#### TEXTE À LIRE:
Monplaisir …en littérature

Culture-Tops propose depuis fin mars 2020 des chroniques de livres et de BD "hors actualité". Des œuvres qui ont particulièrement marqué nos chroniqueurs et qui composent cette nouvelle série du "Plaisir de relire".
De
Paul Morand
Gallimard, 1ère édition 1967
Disponible sur Amazon (broché - d'occasion)
Non disponible chez Gallimard
Notre recommandation
4/5

Infos & réservation

Thème

En finesse et profondeur, la plume alerte de Morand fait revivre des auteurs parfois confinés…  Réjouissant !

 Imaginez une promenade à laquelle vous êtes conviés. Nul besoin de connaître ceux qui la feront à vos côtés. Des écrivains célèbres devenus au fil du temps les hôtes d’un Panthéon qui, parfois, s’est contenté de les enterrer. Sans même que vous y preniez garde, vous voilà croisant Brantôme et ses dames galantes, Shéhérazade précédant Montesquieu, Fabrice del Dongo plus exalté que jamais, Proust tiré de sa chambre, Giraudoux, Maupassant. Que de morts, direz-vous ! Vous faites erreur. Sous la plume de Paul Morand, jamais ils n’ont été aussi fringants, dévorant la vie à pleines dents. Pas une minute à perdre pour les rejoindre, les découvrir et les écouter plus présents que jamais. Quand Paul Morand mène la danse, l’écriture devient un visage aux mille facettes. Celui de l’éternité ? Oui, mais sans une ride.  

Points forts

Une époustouflante vivacité que l’on avait oubliée ou simplement méconnue : celle d’un homme capable de peindre avec autant de finesse que de profondeur le chagrin comme la légèreté. Le brio s’y taille la part du lion et, à chaque rencontre, la surprise du lecteur est totale. Saisis au collet, voilà Simenon et le Prince de Ligne côte à côte dans la salle d’audience de l’auteur : sortis de l’ombre où les siècles avaient cru les cantonner, Morand leur redonne la parole. Les sages et les fous se côtoient : Céline qui ne possède que sa femme et son chat et Bernanos, un solitaire qui ne sera jamais seul. Les années 30 et 40 surgissent pour les envelopper, l’un de menaces de mort, l’autre naviguant avec l’aisance d’un vainqueur. Et le clou de ce  livre est aussi l’âge qu’avait Morand quand il l’a écrit : âgé de 79 ans, il avait l’ardeur, la gaieté, la sincérité et l’enthousiasme d’un amoureux de vingt ans.   

Quelques réserves

 Indécelables même avec une loupe.

Encore un mot...

 Monplaisir …en littérature n’est pas un livre que l’on résume. Pourquoi ? Parce que ses 285 pages nous font un cadeau que nous espérions sans oser y croire : l’absolue perfection qu’il s’agisse du style de l’auteur ou de ses choix. Pas un mot de trop, pas une page que l’on ait envie de sauter. Tout est dit avec la maestria  d’un conteur hors pair.

#### DONNÉES SOURCES:
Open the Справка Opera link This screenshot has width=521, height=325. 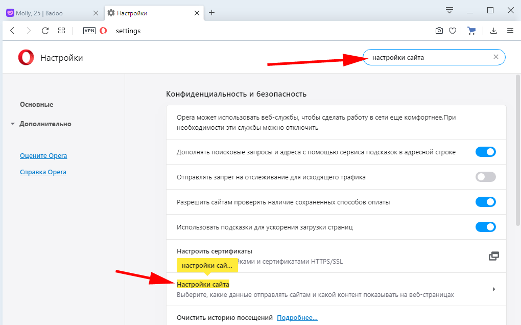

#### PARTIES DE L'EXERCICE:
1. D'après la chronique sur Monplaisir …en littérature, répondez brièvement :
(a) Quelle note figure sous « Notre recommandation » ?
(b) Quel âge avait Paul Morand quand il a écrit ce livre ?
(c) Combien de pages compte le livre ?
2. Reprenez la chronique sur Monplaisir …en littérature et poursuivez-la à partir de sa dernière phrase.

#### LES RÉPONSES:
1.
(a) 4/5
(b) 79 ans
(c) 285 pages

2.
Une phrase

 Cruel de devoir choisir entre ces morceaux de bravoure qui se succèdent. J’en ai choisi trois :

Une rencontre nocturne avec Marcel Proust à l’automne de 1915 dans l’appartement de Paul Morand qui n’a que 26 ans.
Ce que je n’eus pas la hardiesse de lui dire, mais ce qui m’est resté comme le souvenir le plus vivace de cette soirée, c’est l’impression fortement éprouvée de la présence, dans cette chambre, du génie. Un classique, pour  moi, jusque-là, c’était un défunt illustre …par un miracle inouï, ce classique respirait, remuait, riait… Il venait à moi pour s’assurer, par-delà ses proches et presque à l’insu de ses anciens amis, de l’adhésion des générations qui le suivraient ; et déjà, il me parlait comme à la postérité…

Une rencontre avec Paul Claudel en 1916.
Claudel ? Un énorme enfant qui avait les continents pour jouets ! …J’aurais voulu lui crier mon admiration. Ses façons bourrues m’en empêchèrent. Ses mots secs, précis, maussades avaient l’air de claques.

Une amitié de toute une vie avec Giraudoux.
Giraudoux est un professeur qui n’a pas enseigné …mais à qui son génie a permis d’avoir pour public, non pas une classe, mais une génération, non pas la chaire du lycée de province auquel il était destiné, mais tous les esprits délicats de l’univers…Il n’a pas vu dans l’Université une prison mais une évasion. Il n’a pas demandé à l’Ecole Normale d’être un passe-partout mais une clé des champs.

L'auteur

Ecrivain, diplomate, académicien, Paul Morand (1888-1976) aura eu une vie à épisodes qui, en elle-même, tient du roman. Epoux de la princesse Soutzo, son antisémitisme et ses liens avec Vichy déchaîneront le mépris total du Général de Gaulle et ralentiront notablement sa carrière comme son entrée à l’Académie Française qui n’interviendra qu’en 1968. Voyageur infatigable, son esprit et son goût des voyages donneront à son écriture maintes occasions de donner le meilleur d’elle-même. 26 nouvelles, 11 romans, 21 essais et portraits d’écrivains et de personnages historiques, 32 récits de voyages et portraits de villes, 7 chroniques et 3 pièces de théâtre. L’homme pressé qu’il était n’a jamais perdu son temps et, chers lecteurs, vous devriez vous régaler.